Da un punto di vista pratico, abbiamo scoperto che Donovan vive e lavora di notte. Pulisce tutte le scene del crimine di notte e di solito non si alza prima di mezzogiorno. Questo è ciò che mi ha subito affascinato di lui.

Donovan | 99.media
  • Ci puoi parlare della produzione del film?
     

Inizialmente, ho finanziato questo film interamente da sola. All’epoca vivevo a Parigi, avevo alcuni soldi da parte e, per capriccio, sono andata a Città del Messico per un mese per incontrare Donovan.
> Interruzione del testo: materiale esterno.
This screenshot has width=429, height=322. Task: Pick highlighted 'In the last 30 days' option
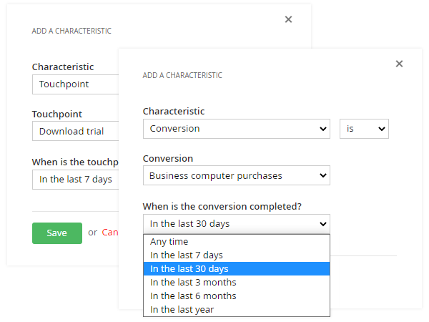pos(189,269)
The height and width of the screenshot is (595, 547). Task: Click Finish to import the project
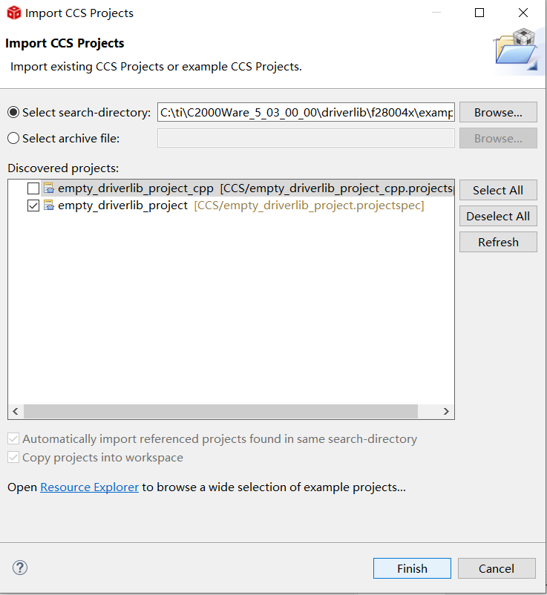pos(412,568)
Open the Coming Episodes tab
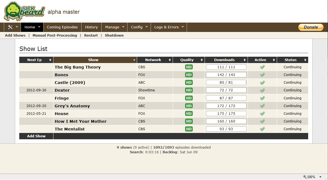328x180 pixels. pos(62,27)
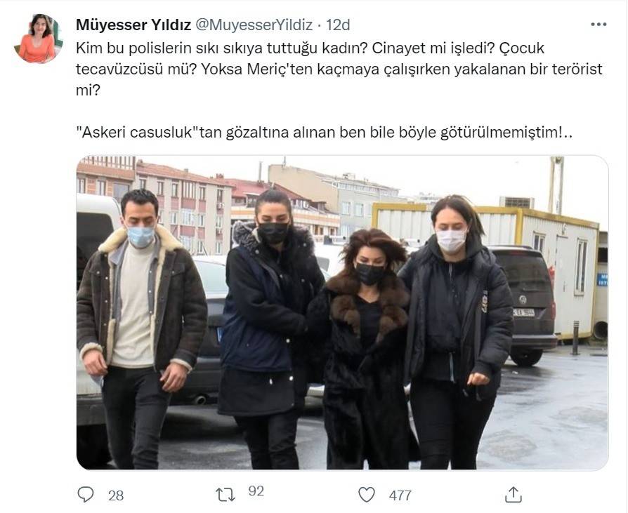Open Müyesser Yıldız profile avatar

tap(39, 39)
Il mio sogno, il mio obiettivo, era che il mio film venisse un giorno trasmesso sulla piattaforma Op-Docs del New York Times, se non fosse che era il mio primo film e non avevo alcun contatto con loro!

Perciò sono andata a Città del Messico per fare dei sopralluoghi e girare un primo trailer. Una volta concluso, ho semplicemente cliccato su “proponi il tuo filmato” sulla piattaforma Op-Docs per presentare il mio progetto e ho atteso… sei mesi prima di ricevere risposta. E venne fuori che erano interessati! In seguito la società di produzione Ladybirds Films mi ha sostenuta. Sono tornata a Città del Messico per tre settimane per terminare il film che, infine, è stato inviato al New York Times.
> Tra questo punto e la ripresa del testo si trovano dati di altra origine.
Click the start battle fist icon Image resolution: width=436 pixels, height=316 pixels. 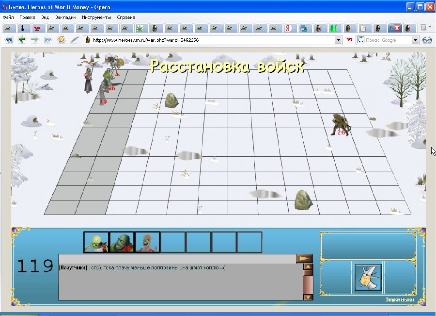click(368, 278)
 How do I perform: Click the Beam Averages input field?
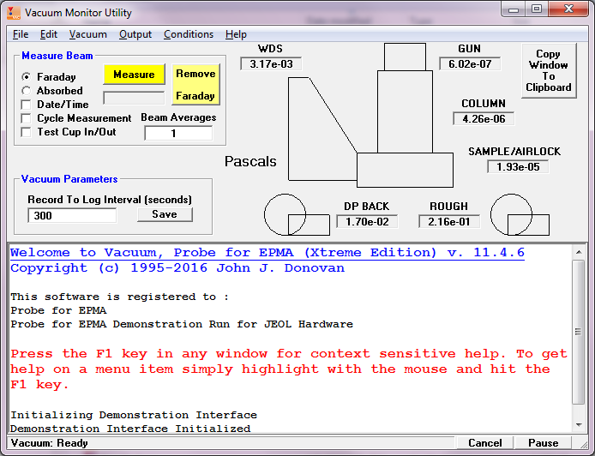(178, 134)
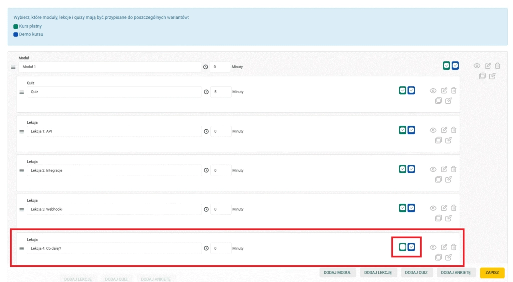This screenshot has height=282, width=513.
Task: Delete Lekcja 3: Webhooki with the trash icon
Action: [x=454, y=208]
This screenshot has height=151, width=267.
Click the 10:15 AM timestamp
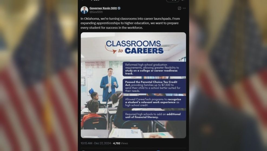click(86, 143)
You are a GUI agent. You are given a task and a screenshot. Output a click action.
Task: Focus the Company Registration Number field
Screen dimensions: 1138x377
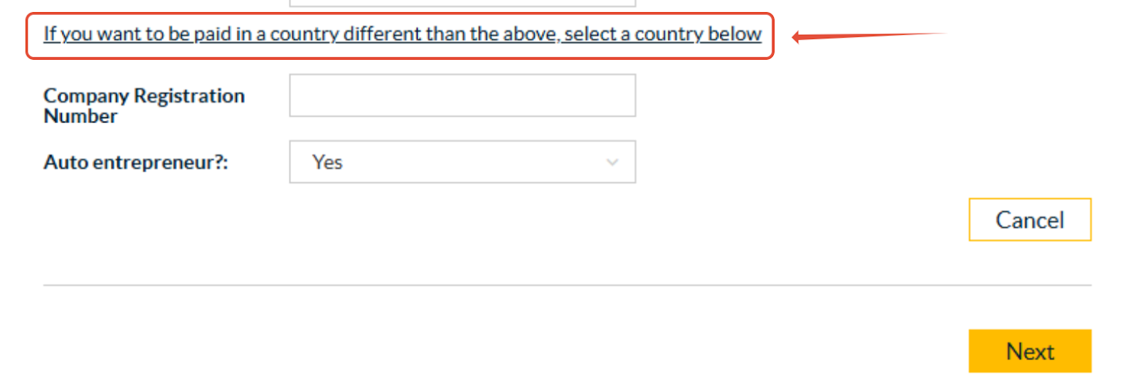(x=462, y=95)
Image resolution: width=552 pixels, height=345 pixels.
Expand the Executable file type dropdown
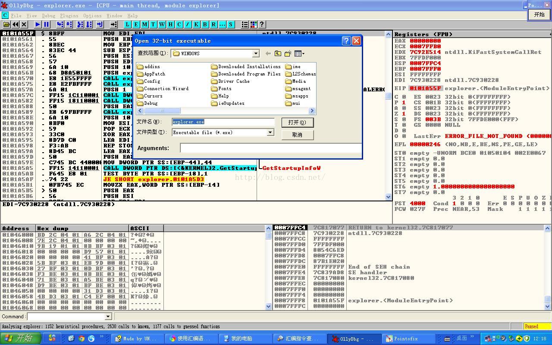[270, 132]
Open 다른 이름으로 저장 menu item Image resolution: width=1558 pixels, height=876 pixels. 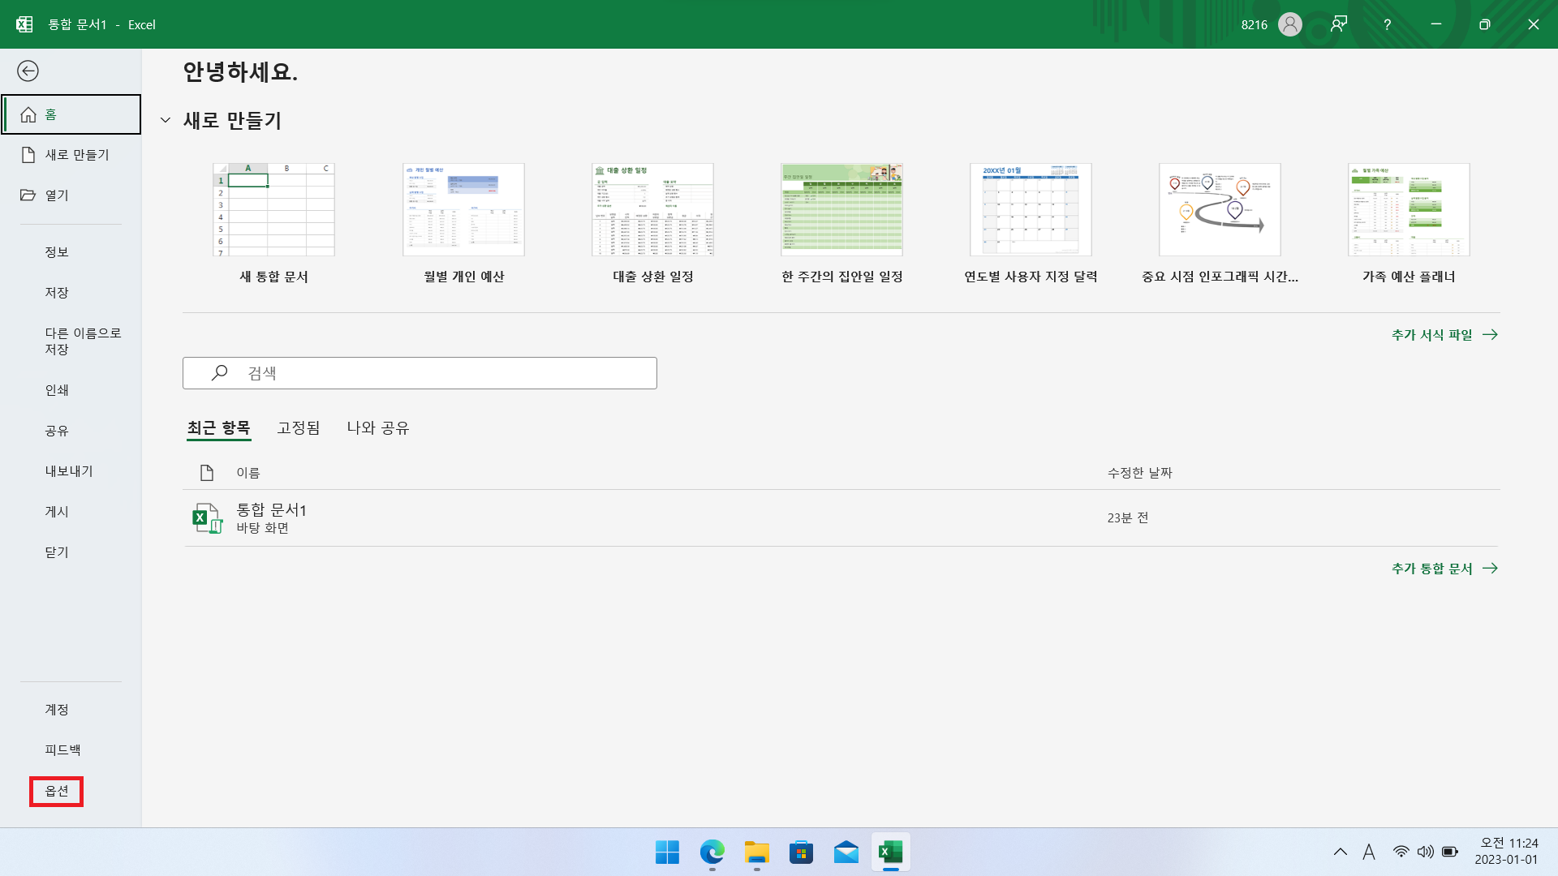click(x=83, y=341)
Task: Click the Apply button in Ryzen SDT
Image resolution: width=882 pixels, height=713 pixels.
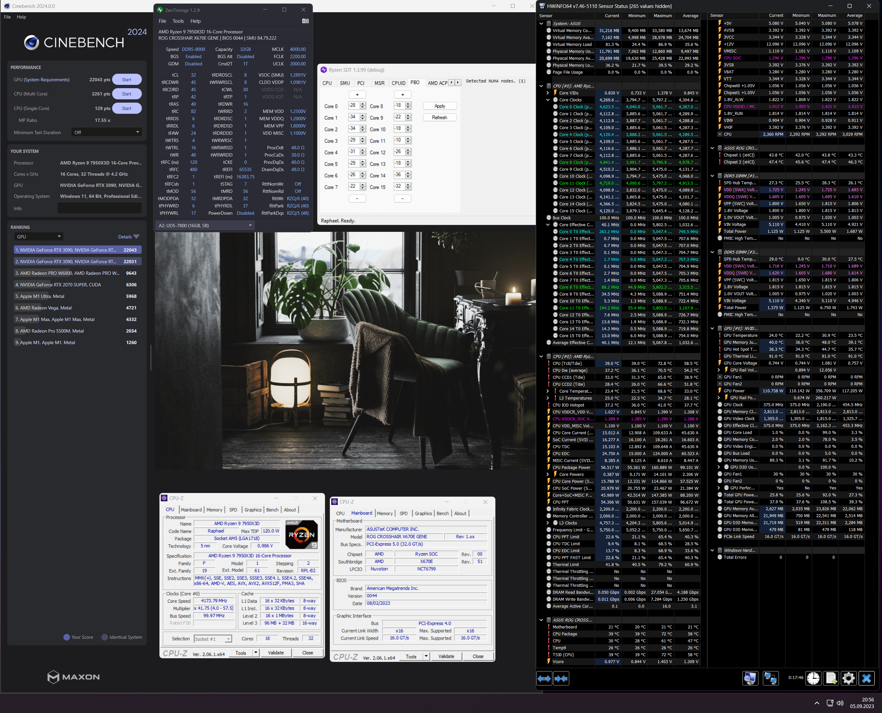Action: [439, 106]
La maggior parte dei miei film sono montati da mio fratello, che ha molta esperienza. Per me è molto importante lavorare con lui in questa fase della produzione. Con lui mi sento libera e sicura, oso sperimentare. Il montaggio è solitamente un momento chiave nella realizzazione di un film, e può essere molto complicato, perciò per me è molto importante sentirmi protetta!
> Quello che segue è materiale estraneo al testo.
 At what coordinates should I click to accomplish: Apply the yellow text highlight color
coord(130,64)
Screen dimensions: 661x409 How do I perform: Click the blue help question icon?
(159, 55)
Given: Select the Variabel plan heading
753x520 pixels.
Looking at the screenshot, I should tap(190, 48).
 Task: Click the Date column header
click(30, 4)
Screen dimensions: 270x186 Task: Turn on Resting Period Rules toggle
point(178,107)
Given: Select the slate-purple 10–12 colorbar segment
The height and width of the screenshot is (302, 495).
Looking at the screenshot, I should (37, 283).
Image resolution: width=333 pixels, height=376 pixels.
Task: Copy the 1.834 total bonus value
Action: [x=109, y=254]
  • Quali sono i tuoi progetti al momento?  


Sto lavorando a una docuserie e a un lungometraggio. Sono ancora nella fase di scrittura per entrambi. Dopo Donovan, il mio secondo cortometraggio Rocio and me è stato pubblicato sul sito web del New Yorker, e mi sono unita ad Al Jazeera per realizzare un cortometraggio sui ballerini attivisti di Lagos, in Nigeria! È stata un’esperienza incredibile!

Donovan | 99.media
  • Un commento su “99” e sulla sottotitolazione multilingue del tuo film?  


Quando ho iniziato con la regia, guardavo molti film su “99”. Era una grande fonte di ispirazione per me, fosse per la regia, per l’estetica o per le tematiche! Mi piaceva passare il tempo ad esplorarli.

Sono molto felice che Donovan abbia trovato casa su “99”. “99” è un progetto bellissimo, che aiuta i registi a dar vita ai propri film e a condividerli con il maggior numero di persone possibile. Mentre i cicli di produzione e distribuzione sono generalmente lunghi, e il percorso per creare e dare vita a un film è spesso un percorso a ostacoli, la presenza di un progetto come “99” è una vera manna, uno strumento importante per i registi.

Adoro l’idea che sia disponibile una versione multilingue di Donovan, che si apra e si rivolga ad altre culture, che superi i confini e abbia una portata più globale!

  • C’è un film in particolare che ti è piaciuto su “99”?


Mi è piaciuto molto Blood Rider. Stavo preparando le mie riprese in Nigeria quando mi sono imbattuta in questo film! Mi ha permesso di pianificare il lavoro in anticipo e al meglio, di farmi un’idea e iniziare a capire il luogo in cui stavo per andare. A mio parere, rappresenta magnificamente l’atmosfera di Lagos, una città tentacolare il cui cuore batte, come nessun’altra città al mondo. La tensione che si respira in questo luogo è unica e il film la incarna perfettamente nelle elettrizzanti scene di motociclismo. Quasi si smette di respirare! È un capolavoro di regia e montaggio.